Volume #12 - 16.|
CONDUITE DES RELATIONS EXTÉRIEURES
REPRÉSENTATION DIPLOMATIQUE ET CONSULAIRE
Mémorandum de la troisième direction politique|
le 23 octobre 1946|
RE COMMERCIAL OFFICER IN SÂO PAULO, BRAZIL|
Previous memos1 have indicated the recommendation of Mr. Désy that the new Trade and Commerce officer (Mr. J, C. Depocas) appointed to Sâo Paulo should be designated as Consul. This recommended designation is desired and expected by Mr. Depocas; it is endorsed by the Diplomatic Division, and also by Mr. Kirk-wood.
The arguments in favour have been given by Mr. Désy as follows:
Other arguments that may be added are:
(6) Mr. Depocas, who has had several years in Italy as Assistant Trade Commissioner and nearly eight years in Argentina as Assistant Trade Commissioner and Assistant and Acting Commercial Secretary, is qualified to be Consul. He also feels that any other title would not give him (a) the prestige necessary for his work; (b) access to official circles or consular colleagues; (c) official status socially in Sâo Paulo; (d) the immunities and privileges he has enjoyed in Argentina, and which have a pecuniary benefit.
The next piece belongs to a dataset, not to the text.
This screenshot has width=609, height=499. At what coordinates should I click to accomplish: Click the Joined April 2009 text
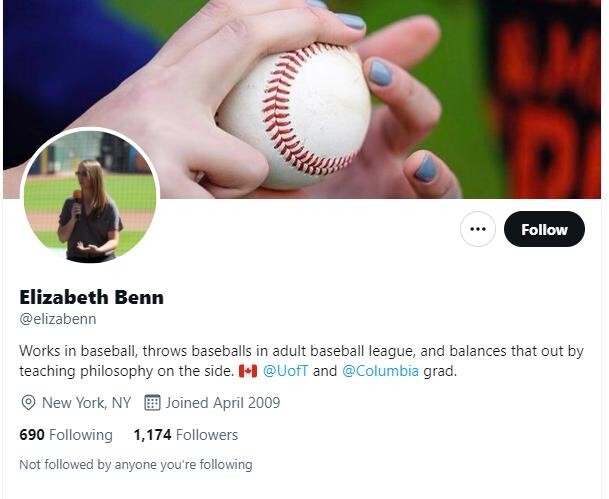pyautogui.click(x=222, y=403)
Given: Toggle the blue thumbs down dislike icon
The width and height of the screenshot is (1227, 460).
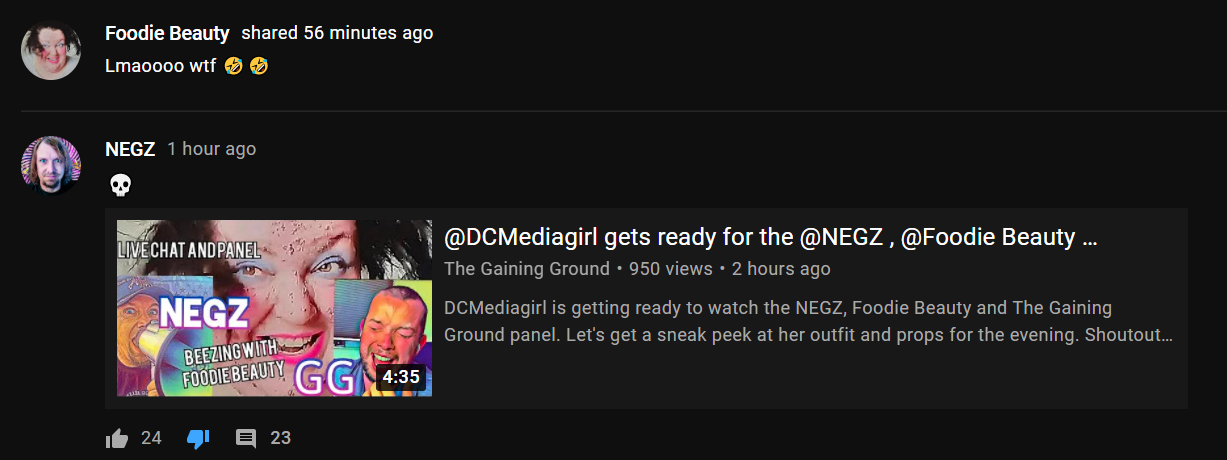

(7) A sense of inferiority of position would make for less enthusiastic work, and would have a bad psychological reaction on an able officer.
(8) We already have Trade Commissioners designated as Consuls in New York, Lisbon and Caracas.
(9) The origin of our diplomatic service was (a) to relieve British (U.K.) offices of Canadian work, (both diplomatic and consular), and (b) to assist Canadian Trade Commissioners to have more official access to foreign government departments. These objectives would be promoted in Sâo Paulo by designating the Trade Commissioner as Consul.
In a memo of Mr. J. H. Cleveland to Mr. Beaudry of September 3, 1946t re Canadian Consuls to U.S.S.R. (file 2462-40C), he summarizes the duties of Canadian Consuls as follows:
"(a) To act as the liaison between the commercial communities of the two countries, promoting trade between them with the emphasis upon exports from his own country.
"(b) Protecting the interests of Canadian nationals abroad, e.g. registering births, issuing or renewing passports, assisting in difficulties with customs and police officials.
"(c) In ports looking after the interests of Canadian shipping and seamen.
"(d) Acting in a representative capacity-this includes the creation of goodwill between the two countries and an exchange of cultural information.
(i) Commercial: This is ordinarily done by Trade Commissioners and is an ancient function of Consuls; and
(ii) Political: This is more recent but has certainly become accepted in the British Consular Service."
The Legal Division opposes the designation of Trade Commissioners as Consuls, primarily, it seems, over their implied passport and visa duties.
It does not seem that there should be more difficulty for a seasoned Trade Commissioner to learn the practice of this than for new diplomatic secretaries, or for Embassy officers who must learn by communicated instructions.
If this objection is persisted in, however, the Consul in Sâo Paulo need not at present assume those duties; but merely supply requisite forms to applicants and refer all passport and visa matters to the Embassy in Rio, as is at present done. This would at least be better than leaving such business to the local British Consul.
The consular duty of "political reporting" would not be essential, as this is done by the Embassy in Rio.
The consular duty of protecting Canadian interests in Sâo Paulo, assisting in difficulties with customs and police officials, could be better done by a Consul than by a "Trade Commissioner".
In general, the interests of Canada as a whole would be better served by a "Consul" in Sâo Paulo than a Trade Commissioner.